- Required task -
Put each line of the material below into a numbered list, leaving out any blank lines.

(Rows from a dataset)
>> Start
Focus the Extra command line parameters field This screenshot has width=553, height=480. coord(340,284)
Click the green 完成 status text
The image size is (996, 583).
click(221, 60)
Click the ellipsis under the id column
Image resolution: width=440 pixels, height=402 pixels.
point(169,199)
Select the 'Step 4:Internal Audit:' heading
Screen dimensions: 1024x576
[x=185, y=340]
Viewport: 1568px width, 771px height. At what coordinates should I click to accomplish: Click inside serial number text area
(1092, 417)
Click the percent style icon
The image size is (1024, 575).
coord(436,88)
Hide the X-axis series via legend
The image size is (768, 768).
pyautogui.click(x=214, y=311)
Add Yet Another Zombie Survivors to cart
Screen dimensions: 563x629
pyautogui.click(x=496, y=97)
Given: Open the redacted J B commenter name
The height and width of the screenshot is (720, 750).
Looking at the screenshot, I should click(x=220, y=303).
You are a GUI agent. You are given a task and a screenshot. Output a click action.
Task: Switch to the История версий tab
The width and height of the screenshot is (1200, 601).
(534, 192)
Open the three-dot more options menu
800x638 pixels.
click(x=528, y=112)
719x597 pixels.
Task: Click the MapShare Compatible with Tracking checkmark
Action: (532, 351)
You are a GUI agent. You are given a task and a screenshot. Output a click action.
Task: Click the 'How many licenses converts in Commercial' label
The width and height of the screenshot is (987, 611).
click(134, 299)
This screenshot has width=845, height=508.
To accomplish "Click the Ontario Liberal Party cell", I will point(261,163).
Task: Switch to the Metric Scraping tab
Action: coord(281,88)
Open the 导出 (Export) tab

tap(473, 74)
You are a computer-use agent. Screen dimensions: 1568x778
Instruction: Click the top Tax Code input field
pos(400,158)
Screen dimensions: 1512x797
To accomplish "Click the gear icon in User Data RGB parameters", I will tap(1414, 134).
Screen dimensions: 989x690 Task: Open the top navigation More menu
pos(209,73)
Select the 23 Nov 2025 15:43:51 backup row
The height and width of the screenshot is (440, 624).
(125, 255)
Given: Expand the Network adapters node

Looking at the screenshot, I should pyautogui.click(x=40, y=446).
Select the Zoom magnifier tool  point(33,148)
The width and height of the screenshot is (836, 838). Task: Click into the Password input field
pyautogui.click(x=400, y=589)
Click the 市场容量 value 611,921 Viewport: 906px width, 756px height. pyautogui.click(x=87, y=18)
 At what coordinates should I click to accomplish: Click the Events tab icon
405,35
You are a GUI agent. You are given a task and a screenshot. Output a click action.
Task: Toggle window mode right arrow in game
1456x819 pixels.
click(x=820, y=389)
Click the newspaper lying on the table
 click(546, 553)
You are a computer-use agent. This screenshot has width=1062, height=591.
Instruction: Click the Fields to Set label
>> End
- Written solution -
1. Focus the Extra command line parameters field This screenshot has width=553, height=480. coord(340,284)
2. Click the green 完成 status text
3. The image size is (996, 583).
4. click(221, 60)
5. Click the ellipsis under the id column
6. Image resolution: width=440 pixels, height=402 pixels.
7. point(169,199)
8. Select the 'Step 4:Internal Audit:' heading
9. Screen dimensions: 1024x576
10. [x=185, y=340]
11. Viewport: 1568px width, 771px height. At what coordinates should I click to accomplish: Click inside serial number text area
12. (1092, 417)
13. Click the percent style icon
14. The image size is (1024, 575).
15. coord(436,88)
16. Hide the X-axis series via legend
17. The image size is (768, 768).
18. pyautogui.click(x=214, y=311)
19. Add Yet Another Zombie Survivors to cart
20. Screen dimensions: 563x629
21. pyautogui.click(x=496, y=97)
22. Given: Open the redacted J B commenter name
23. The height and width of the screenshot is (720, 750).
24. Looking at the screenshot, I should click(x=220, y=303).
25. You are a GUI agent. You are given a task and a screenshot. Output a click action.
26. Task: Switch to the История версий tab
27. The width and height of the screenshot is (1200, 601).
28. (534, 192)
29. Open the three-dot more options menu
30. 800x638 pixels.
31. click(x=528, y=112)
32. 719x597 pixels.
33. Task: Click the MapShare Compatible with Tracking checkmark
34. Action: (532, 351)
35. You are a GUI agent. You are given a task and a screenshot. Output a click action.
36. Task: Click the 'How many licenses converts in Commercial' label
37. The width and height of the screenshot is (987, 611).
38. click(134, 299)
39. This screenshot has width=845, height=508.
40. To accomplish "Click the Ontario Liberal Party cell", I will point(261,163).
41. Task: Switch to the Metric Scraping tab
42. Action: coord(281,88)
43. Open the 导出 (Export) tab
44. tap(473, 74)
45. You are a computer-use agent. Screen dimensions: 1568x778
46. Instruction: Click the top Tax Code input field
47. pos(400,158)
48. Screen dimensions: 1512x797
49. To accomplish "Click the gear icon in User Data RGB parameters", I will tap(1414, 134).
50. Screen dimensions: 989x690 Task: Open the top navigation More menu
51. pos(209,73)
52. Select the 23 Nov 2025 15:43:51 backup row
53. The height and width of the screenshot is (440, 624).
54. (125, 255)
55. Given: Expand the Network adapters node
56. Looking at the screenshot, I should pyautogui.click(x=40, y=446).
57. Select the Zoom magnifier tool  point(33,148)
58. The width and height of the screenshot is (836, 838). Task: Click into the Password input field
59. pyautogui.click(x=400, y=589)
60. Click the 市场容量 value 611,921 Viewport: 906px width, 756px height. pyautogui.click(x=87, y=18)
61.  At what coordinates should I click to accomplish: Click the Events tab icon
62. 405,35
63. You are a GUI agent. You are given a task and a screenshot. Output a click action.
64. Task: Toggle window mode right arrow in game
65. 1456x819 pixels.
66. click(x=820, y=389)
67. Click the newspaper lying on the table
68.  click(546, 553)
69. You are a computer-use agent. This screenshot has width=1062, height=591.
70. Instruction: Click the Fields to Set label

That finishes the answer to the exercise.